M : Au début, aviez vous conscience de l’aspect nouveau et révolutionnaire de votre musique ?
A.B. : J’ai su dès la nuit où je suis rentré avec la version “brut” de “Planet Rock” que nous allions entrer dans l’histoire de la musique. A chaque grand titre que je faisais, je le savais immédiatement, arrogance de jeunesse…
M : Avec le recul, quelles ont été vos erreurs à cette époque ?
A.B. : Trop de cocaïne, trop arrogant et trop de conseils pourris en affaire.
M : Qui voyez-vous comme « Arthur Baker » des années 2000 ? Qui est précurseur aujourd’hui?
A.B. : Paul Epwoth réalise de grands titres “dance/rock”, James Murphy, les Neptunes…
M : Par le passé, vous avez créé vos propres labels : Quels souvenirs en gardez-vous ?
A.B. : Mauvais souvenirs de mauvais “business plans”, mauvais partenaires, excès de drogue… Un de mes partenaires était Morris Levy, celui qui a servi de modèle au personnage de “Hesh” dans les “Sopranos”… Je traînais avec ces types comme une âme en peine vers 1985-1986.
M : De quoi êtes vous le plus fier ?
A.B. : Du projet “Sun City” qui a mis davantage en lumière le problème de l’Apartheid.
M : Aujourd’hui quels sont vos liens avec l’équipe des débuts ?
A.B. : Très minces. Je voie Tom de temps à autre lors d’évènements, j’ai été DJ avec “Bam” pour la tournée des 20 ans du label “Tommy Boy”, j’ai vu Rick pour la dernière fois il y a huit ans, Robie et moi sommes toujours de très bons amis.
A.B. : J’ai mixé un titre pour “gossip”. Je travaille constamment de nouveaux titres et je veux sortir un album pour début 2011. J’ai un restaurant dans le quartier « Nottinghill » de Londres dont le nom est « Harlem » qui est presque entièrement tenu par des français ou des francophones et qui est plein à craquer tous les week end à l’heure du déjeuner, remplis d’expatriés français affamés ! Nous avons aussi une boutique dans le bas de Harlem avec des fringues très « fashion » pour femmes avec, notamment, la ligne de vêtements « Felder Felder » de ma petite amie. J’organise également les fêtes « Return To New York » dans le monde entier et je suis régulièrement DJ.

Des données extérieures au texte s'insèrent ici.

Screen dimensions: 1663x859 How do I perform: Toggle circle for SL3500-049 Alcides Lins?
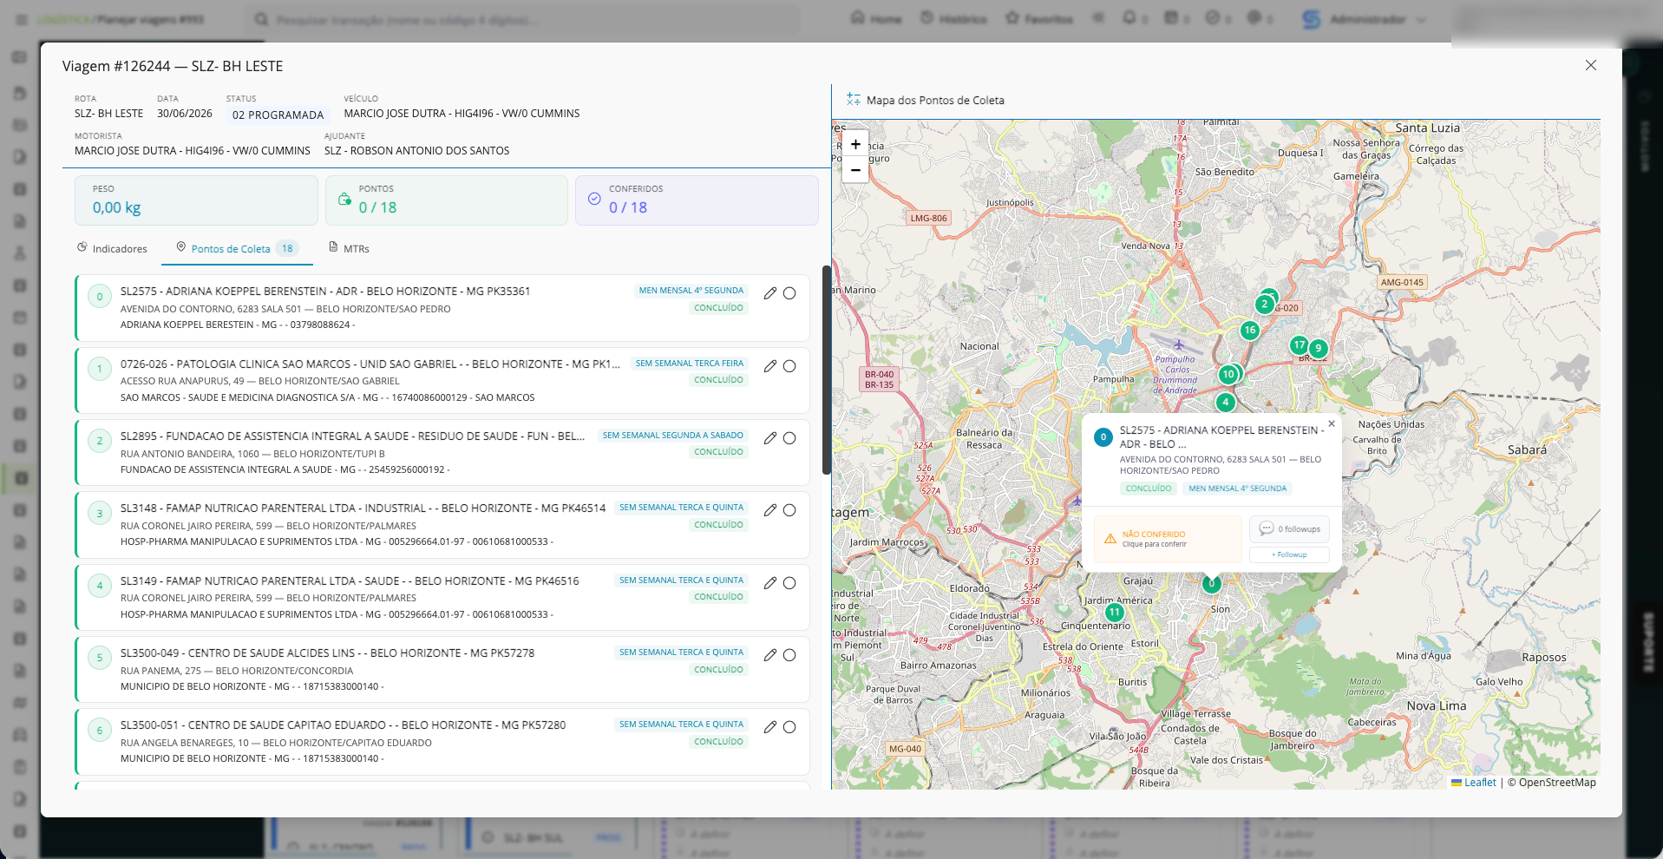tap(789, 655)
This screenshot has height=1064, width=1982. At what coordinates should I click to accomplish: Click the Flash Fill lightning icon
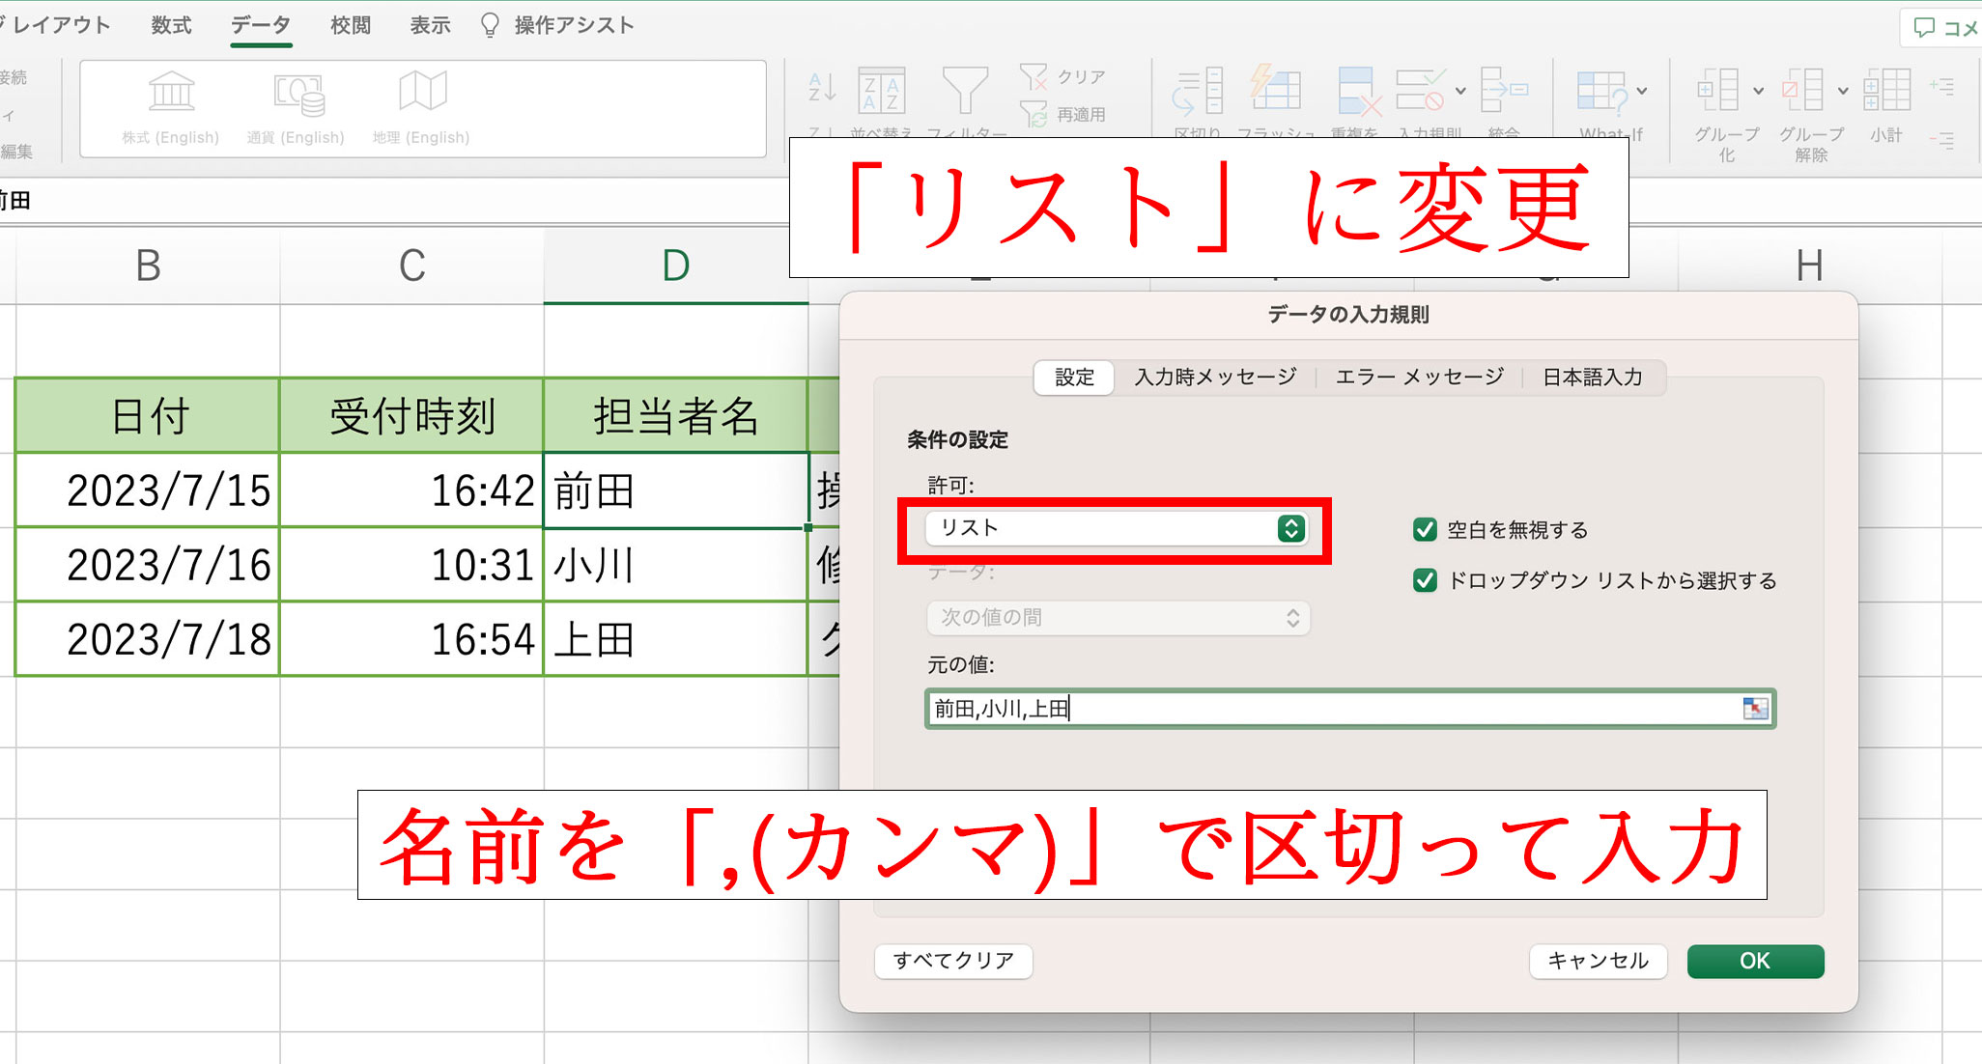click(x=1275, y=89)
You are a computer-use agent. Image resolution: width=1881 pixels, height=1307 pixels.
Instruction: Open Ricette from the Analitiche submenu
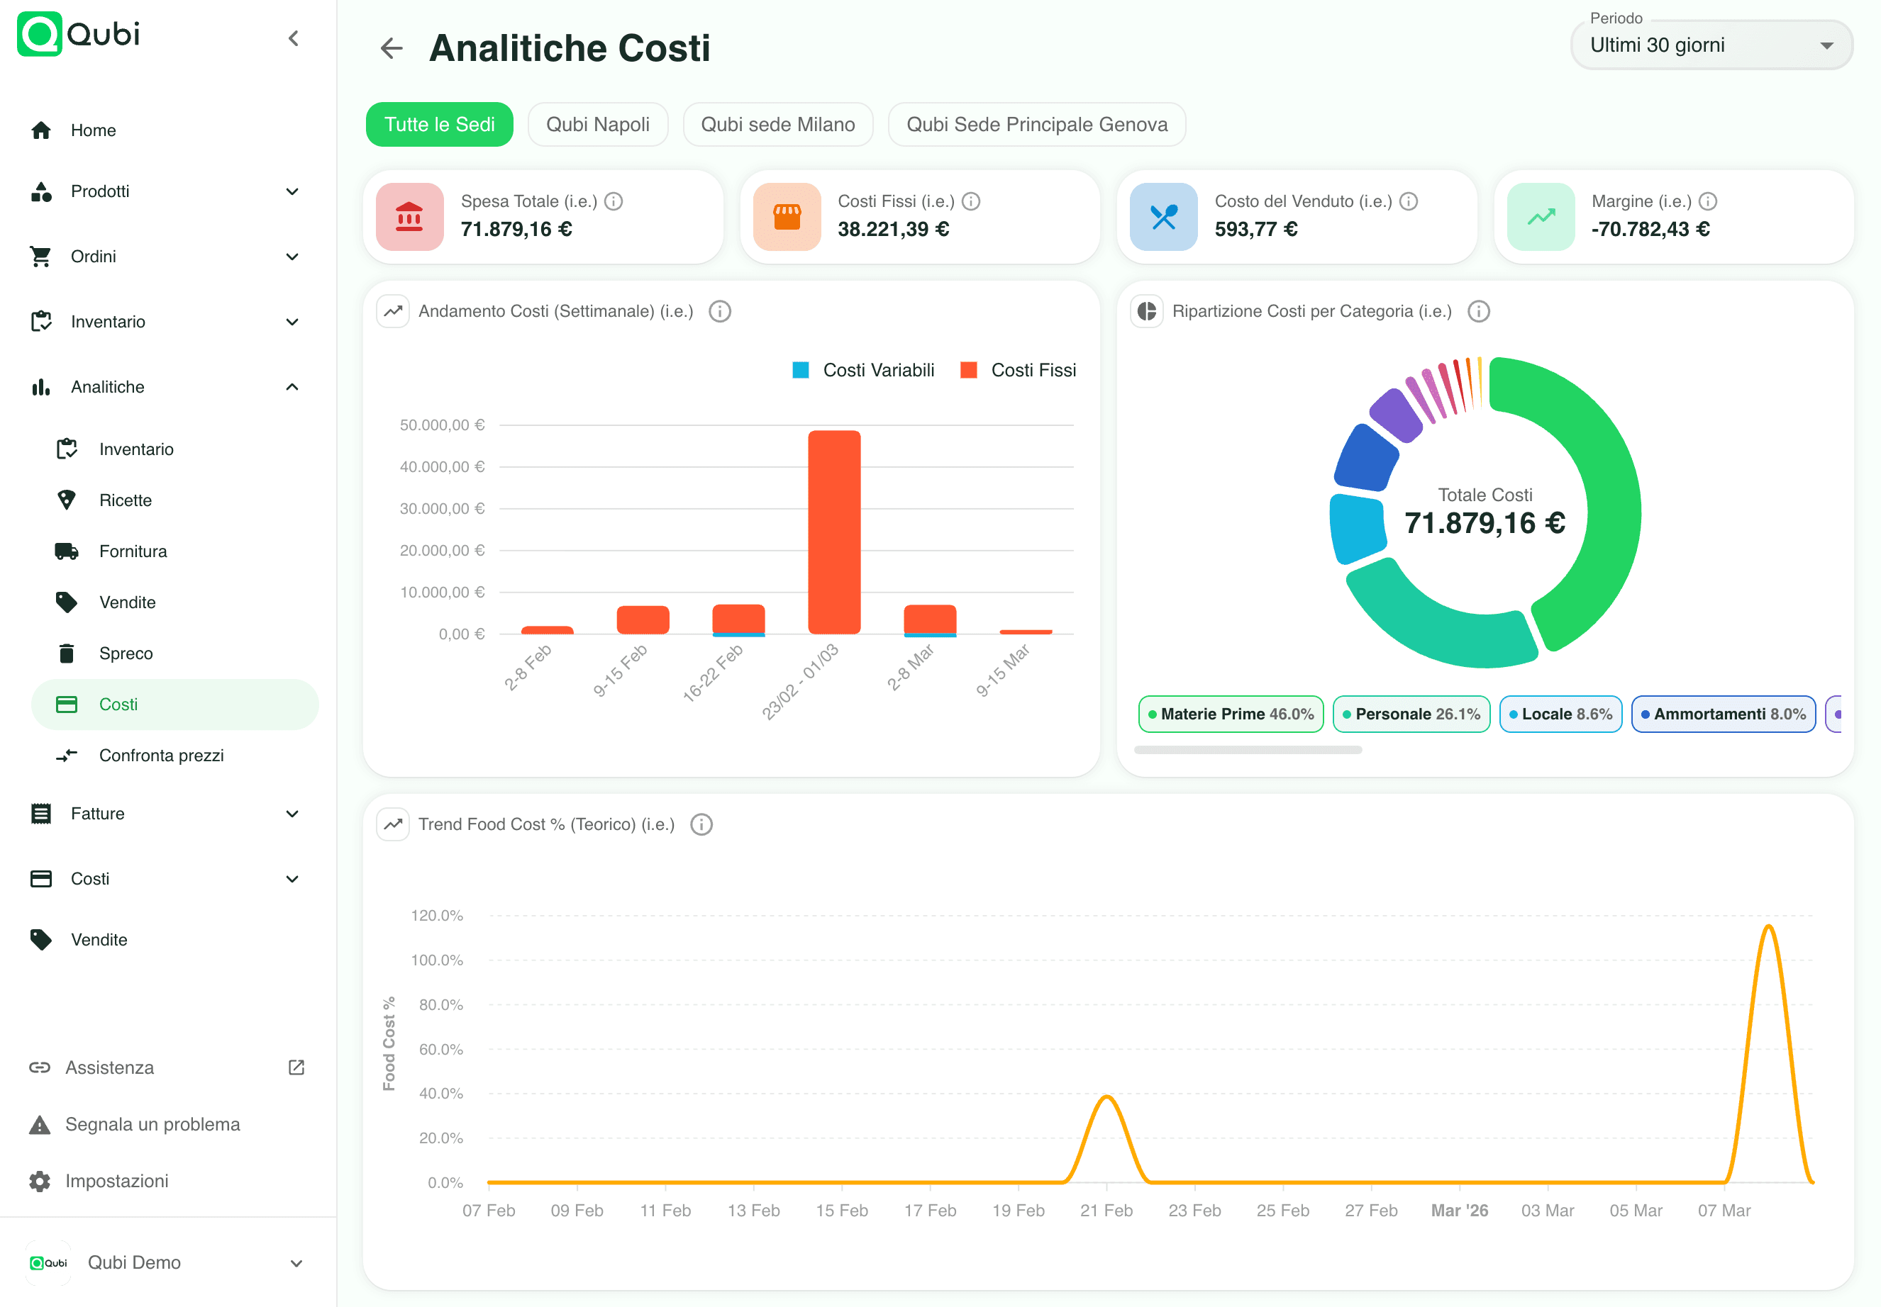coord(125,500)
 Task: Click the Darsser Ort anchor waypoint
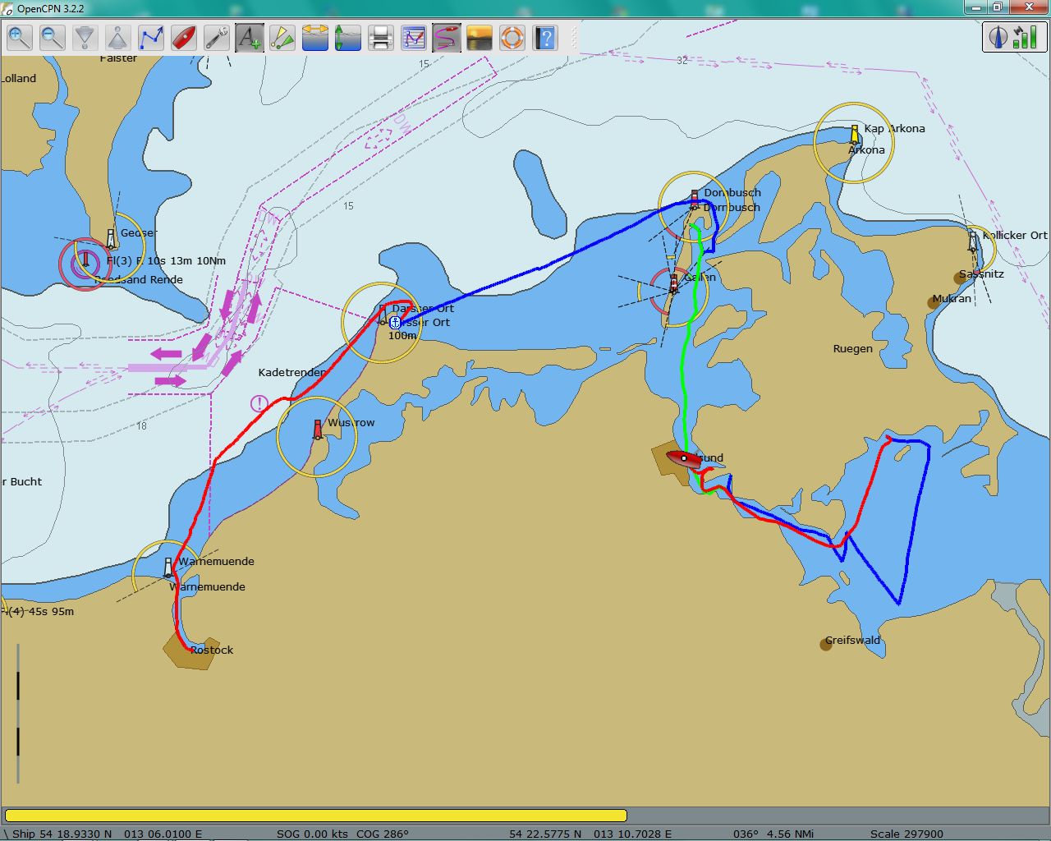pyautogui.click(x=395, y=323)
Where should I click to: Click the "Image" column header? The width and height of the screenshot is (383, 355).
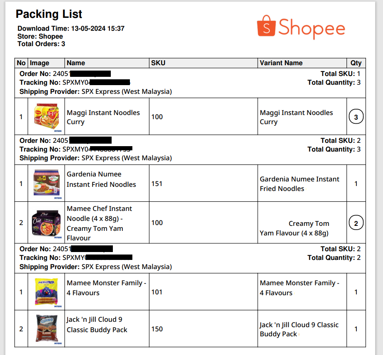coord(39,63)

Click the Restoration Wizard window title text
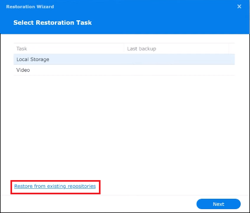click(x=30, y=7)
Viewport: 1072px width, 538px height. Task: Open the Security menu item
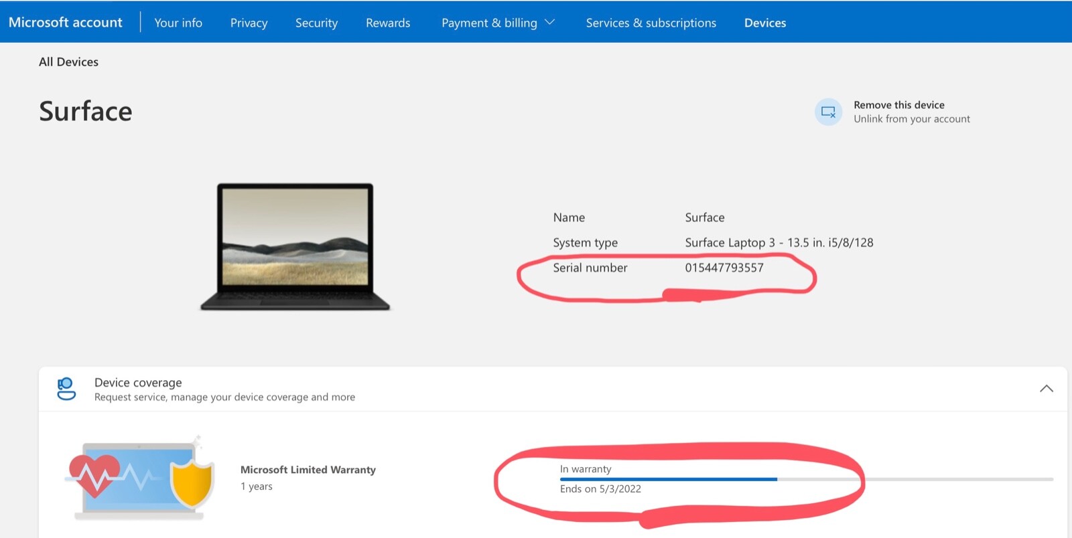pos(316,23)
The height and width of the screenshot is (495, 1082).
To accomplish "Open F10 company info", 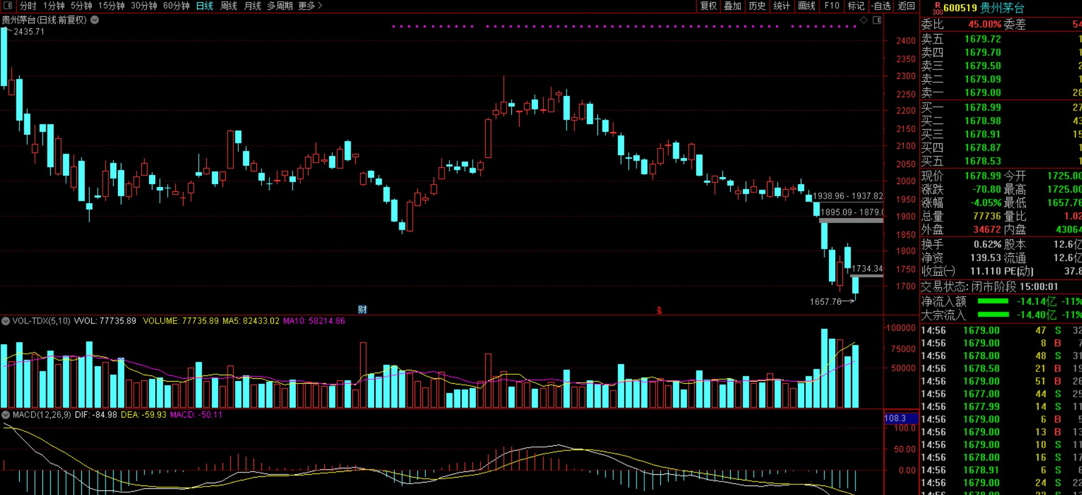I will pyautogui.click(x=832, y=6).
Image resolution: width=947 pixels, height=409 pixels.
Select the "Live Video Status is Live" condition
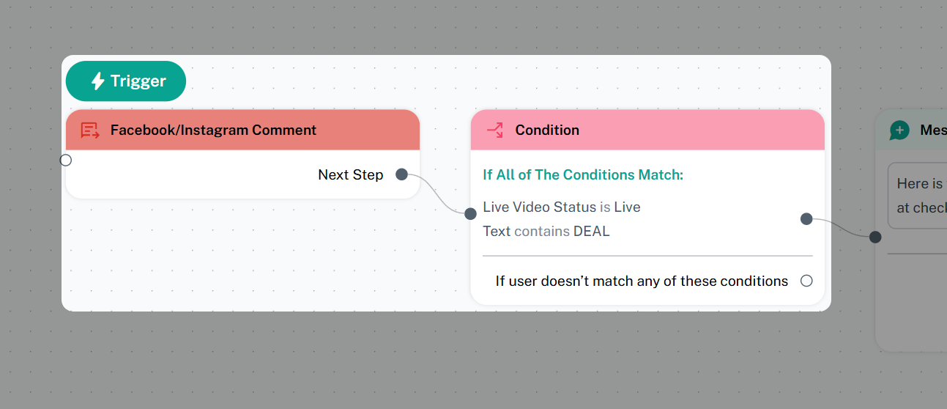point(562,207)
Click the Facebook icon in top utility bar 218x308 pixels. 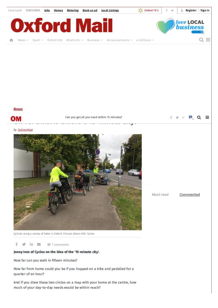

M : Dans les années 80, vous aviez réalisé un remix du titre “Tomber Pour la France” pour Etienne Daho :Quels sont les projets avec des français, des anglais ou d’autres artistes étrangers?
A.B. : J’ai discuté avec un groupe français du nom de “Playground” et j’ai retrouvé Anna Pigale, que j’avais déjà rencontré à la fin des années 80. Mon retour dans les « Nuits de New York » a récemment mis en lumière « Justice » et « Uffie », managé par Pedro Winter. J’ai toujours pensé que les artistes français n’avaient jamais été remerciés pour la création du disco (« Discothèque », un mot français, non ?). De Cerrone, Don Ray, Alec Constandinos, Manu Dibango aux Daft Punk et leurs potes, vous, les mecs, savez y faire depuis des décennies pour envoyer de la bonne « dance music » !
L’interview est de toi?
Chanceux 🙂
Oui!
This was one of the best things I’ve ever seen.
yes, me too.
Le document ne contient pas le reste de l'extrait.